Exercise brief —
How many lines in the listing contain the word "screenshot"? Reply with the number alone.

Provided records —
::::::::
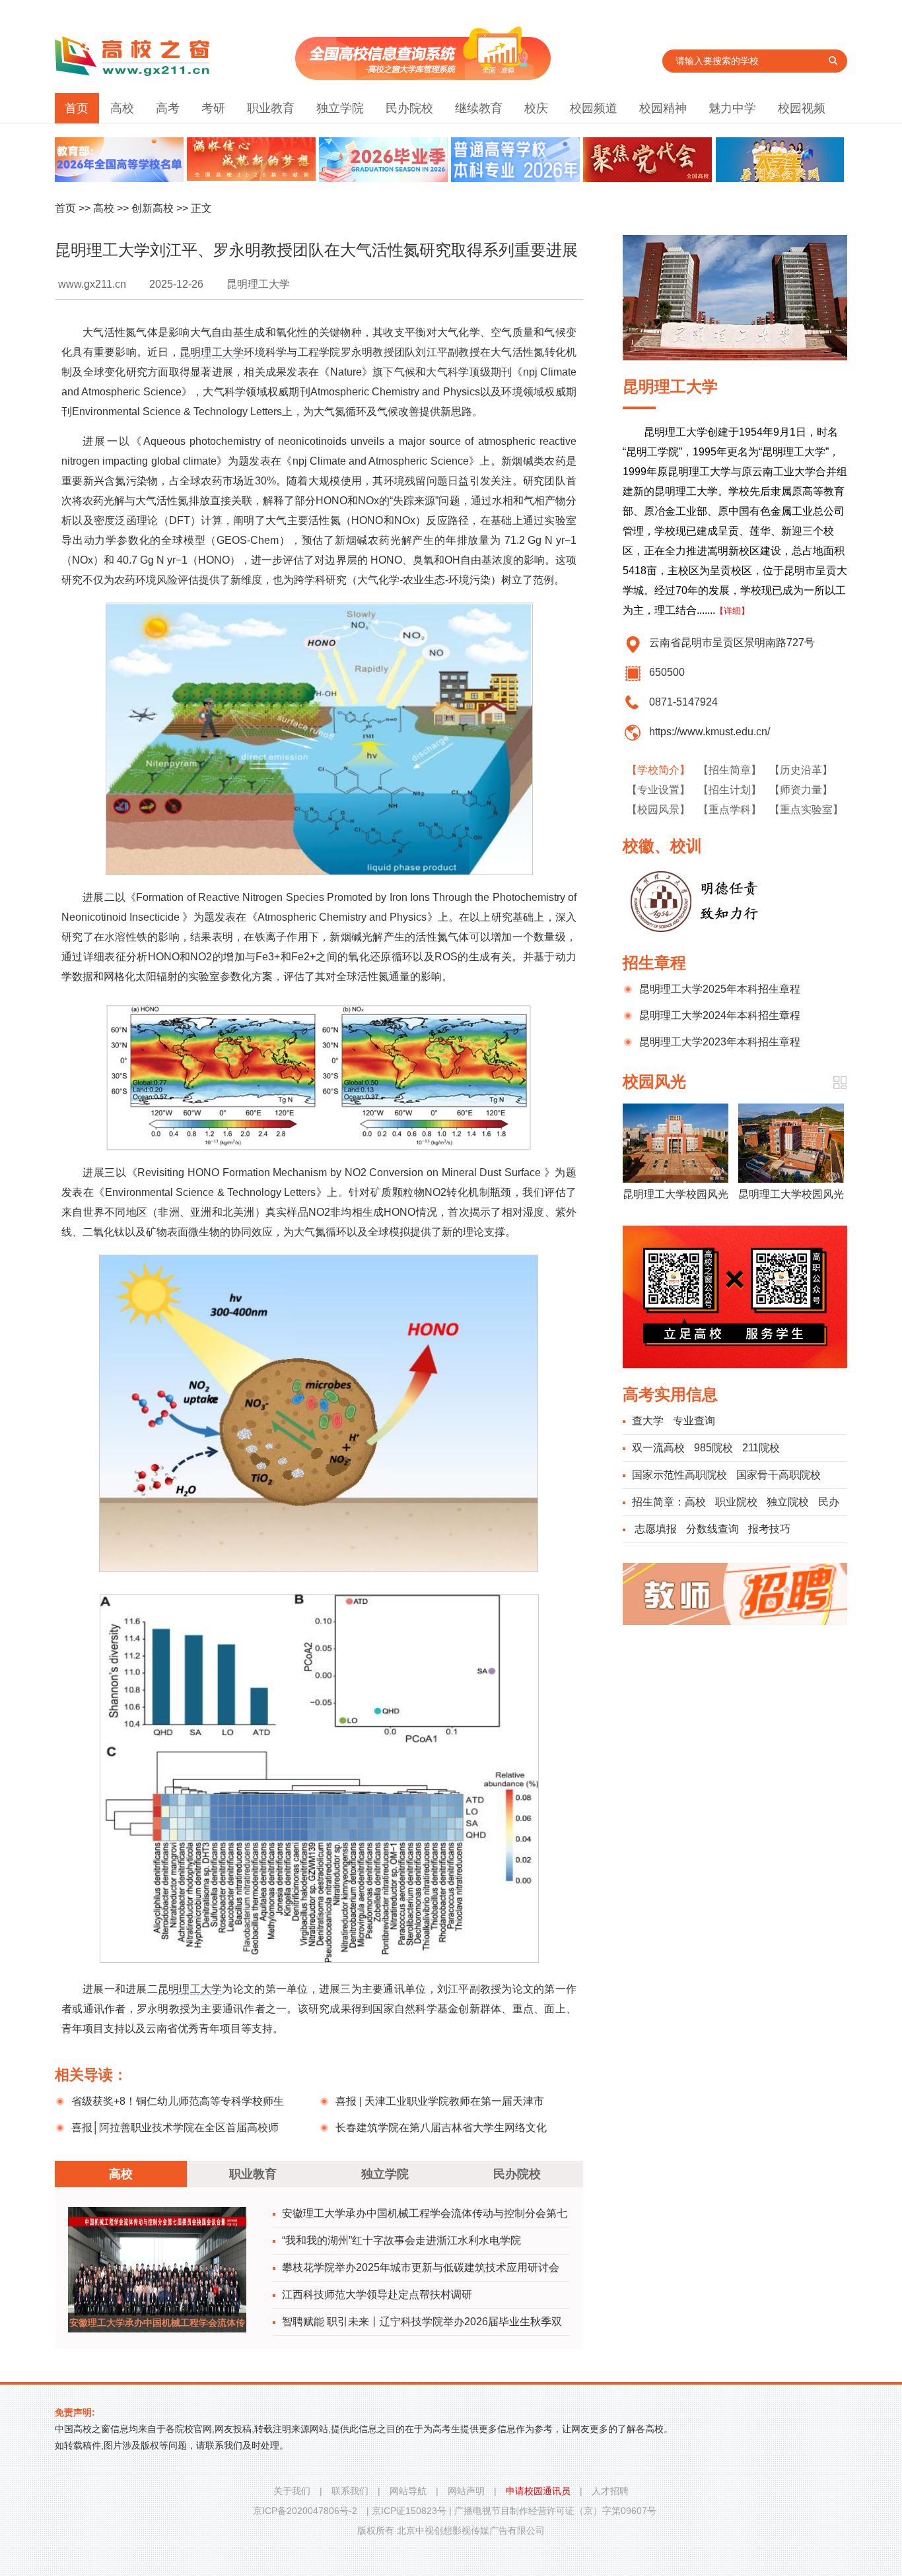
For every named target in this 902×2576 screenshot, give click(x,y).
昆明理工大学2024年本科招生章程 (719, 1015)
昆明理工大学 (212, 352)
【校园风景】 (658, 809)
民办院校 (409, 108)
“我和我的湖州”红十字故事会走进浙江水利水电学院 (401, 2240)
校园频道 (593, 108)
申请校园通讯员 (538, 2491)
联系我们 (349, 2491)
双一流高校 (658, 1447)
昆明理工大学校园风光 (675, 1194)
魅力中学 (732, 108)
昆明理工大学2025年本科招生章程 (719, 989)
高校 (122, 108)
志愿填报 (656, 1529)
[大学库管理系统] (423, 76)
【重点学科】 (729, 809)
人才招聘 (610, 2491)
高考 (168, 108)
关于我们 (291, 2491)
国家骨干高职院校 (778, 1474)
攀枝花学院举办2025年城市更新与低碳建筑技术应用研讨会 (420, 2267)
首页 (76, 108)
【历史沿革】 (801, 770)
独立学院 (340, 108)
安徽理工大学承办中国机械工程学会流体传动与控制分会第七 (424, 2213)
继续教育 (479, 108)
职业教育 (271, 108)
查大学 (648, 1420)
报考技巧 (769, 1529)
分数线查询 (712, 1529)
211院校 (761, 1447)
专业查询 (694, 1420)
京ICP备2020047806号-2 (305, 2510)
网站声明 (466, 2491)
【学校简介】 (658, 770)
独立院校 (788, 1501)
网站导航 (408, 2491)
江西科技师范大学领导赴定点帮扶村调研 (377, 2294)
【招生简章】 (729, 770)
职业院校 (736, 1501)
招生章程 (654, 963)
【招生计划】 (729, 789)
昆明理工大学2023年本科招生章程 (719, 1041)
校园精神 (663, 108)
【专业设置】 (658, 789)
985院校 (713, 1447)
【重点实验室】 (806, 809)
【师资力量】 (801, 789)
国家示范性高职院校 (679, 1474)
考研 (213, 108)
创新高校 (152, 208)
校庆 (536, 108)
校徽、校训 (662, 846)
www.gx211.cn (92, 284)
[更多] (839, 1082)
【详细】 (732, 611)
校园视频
::::::::
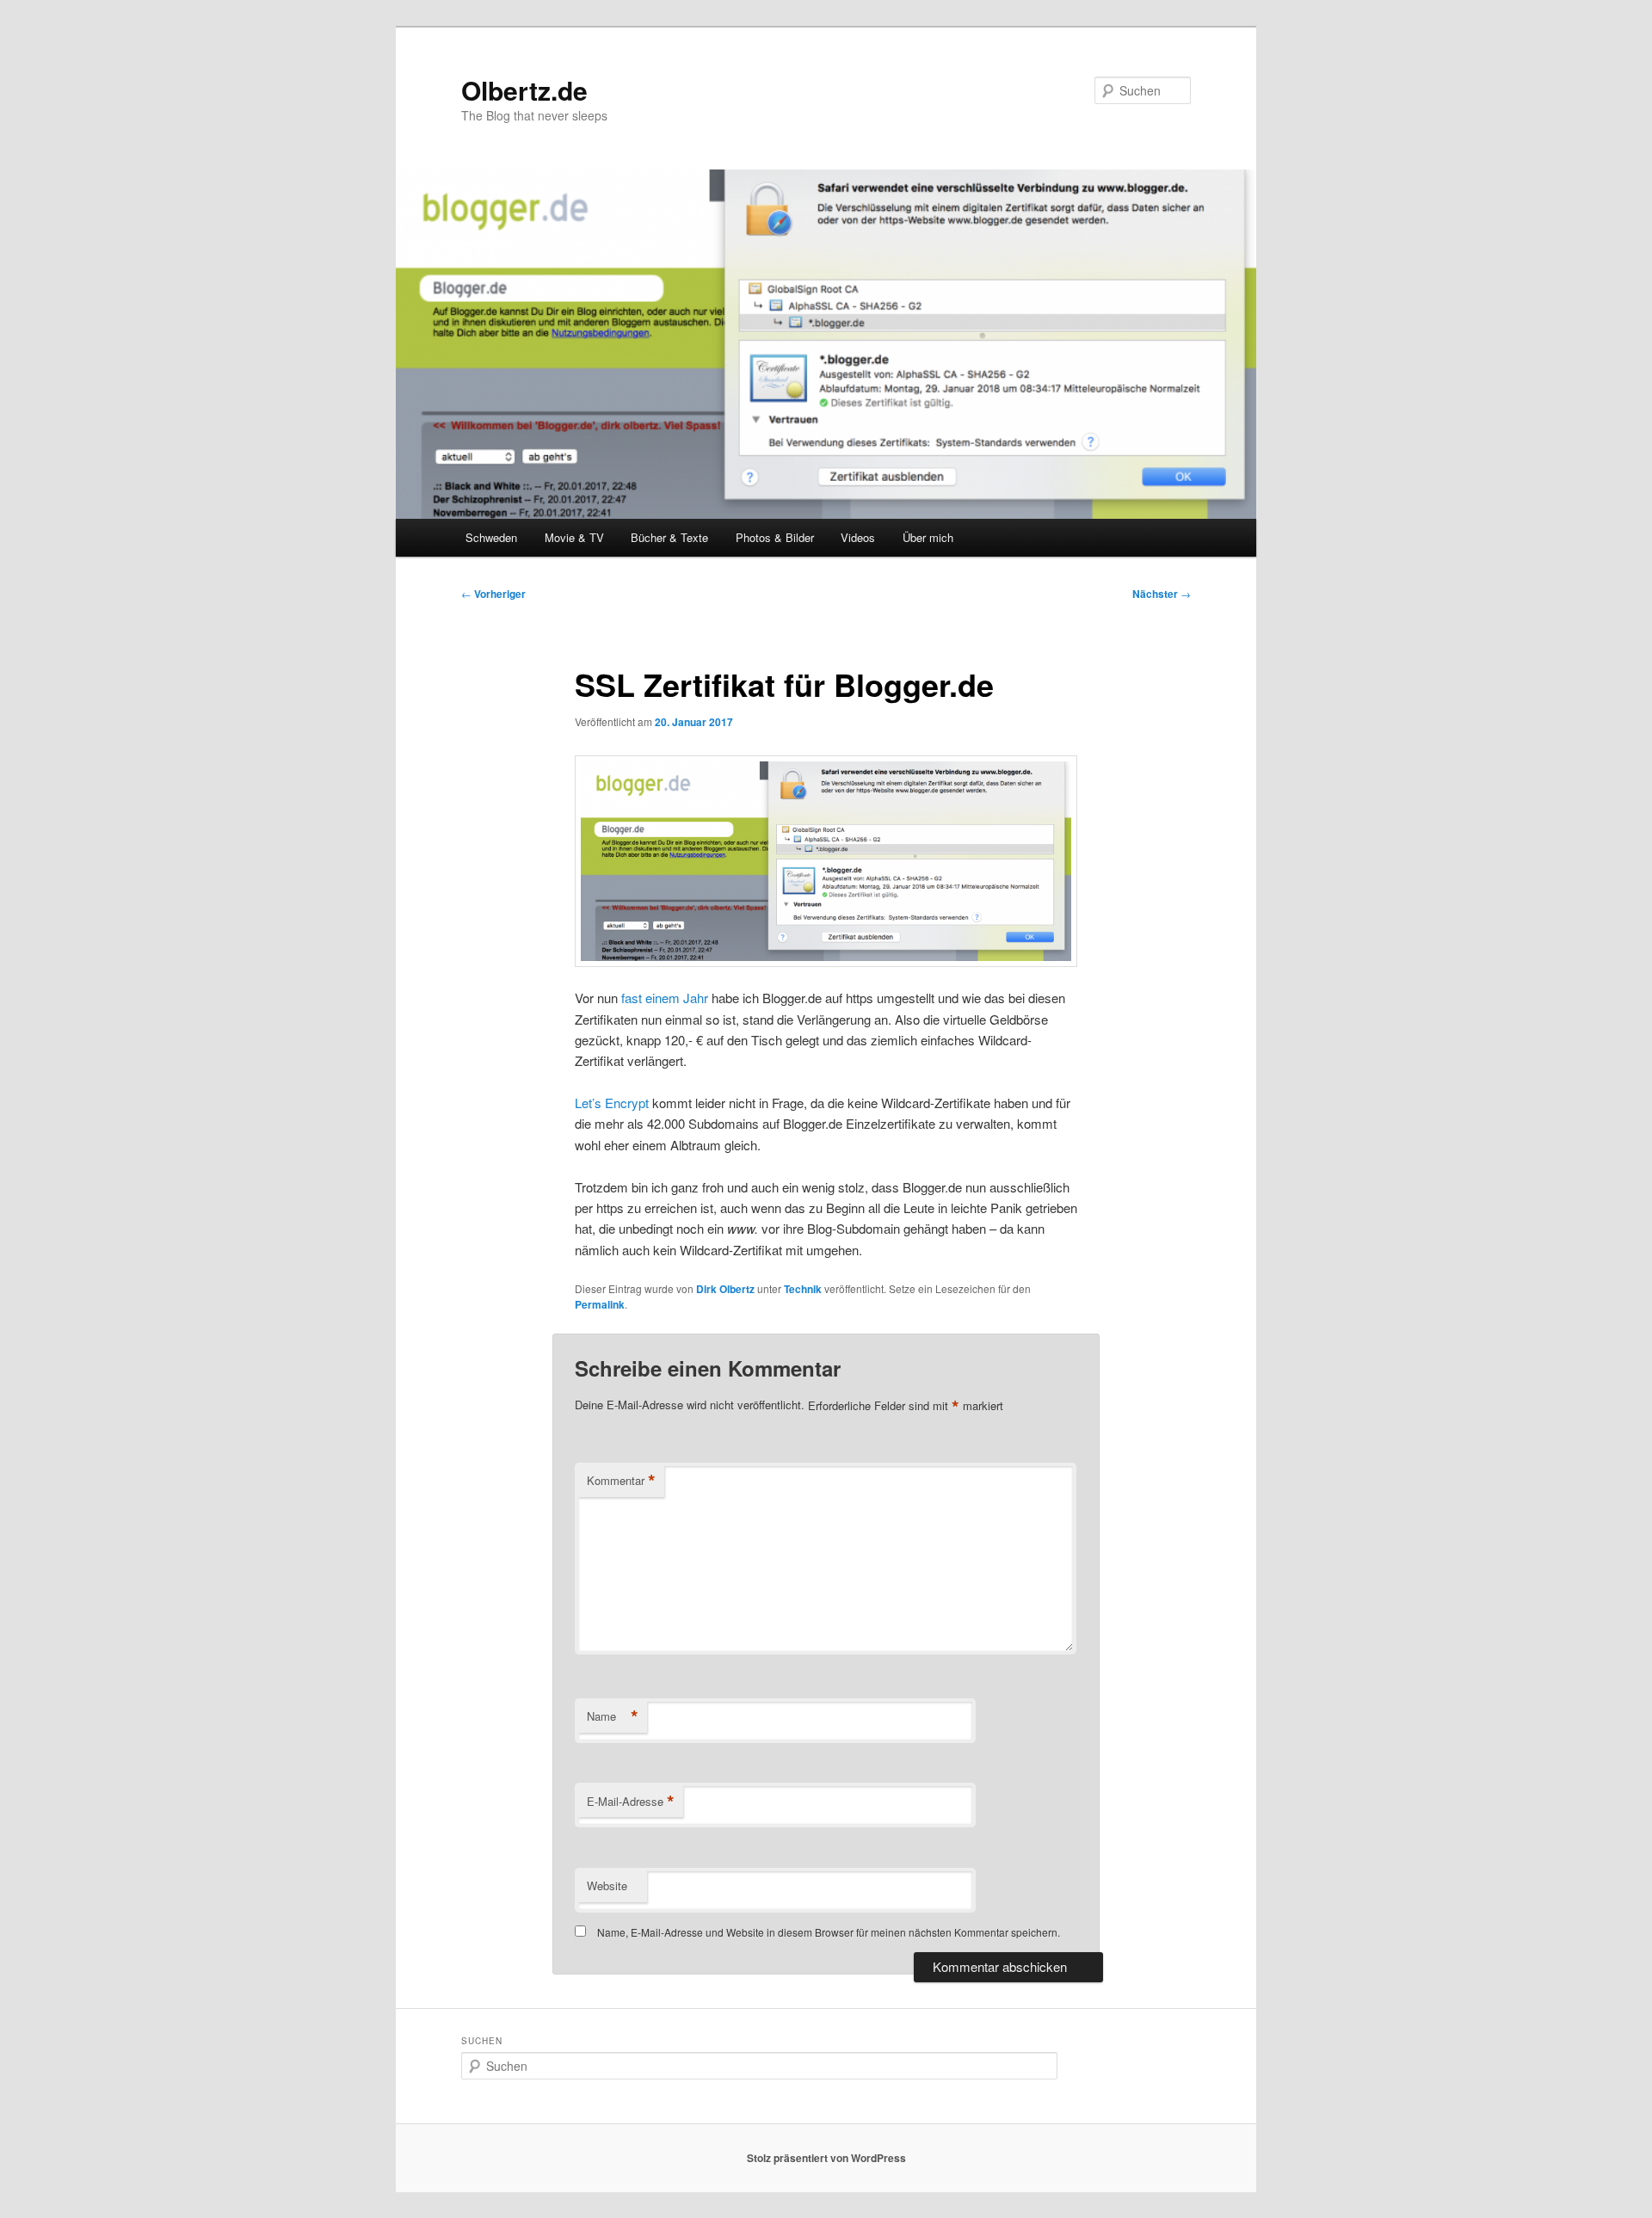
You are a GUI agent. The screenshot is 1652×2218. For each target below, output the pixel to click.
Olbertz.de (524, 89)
::::::::
Solution for this exercise —
2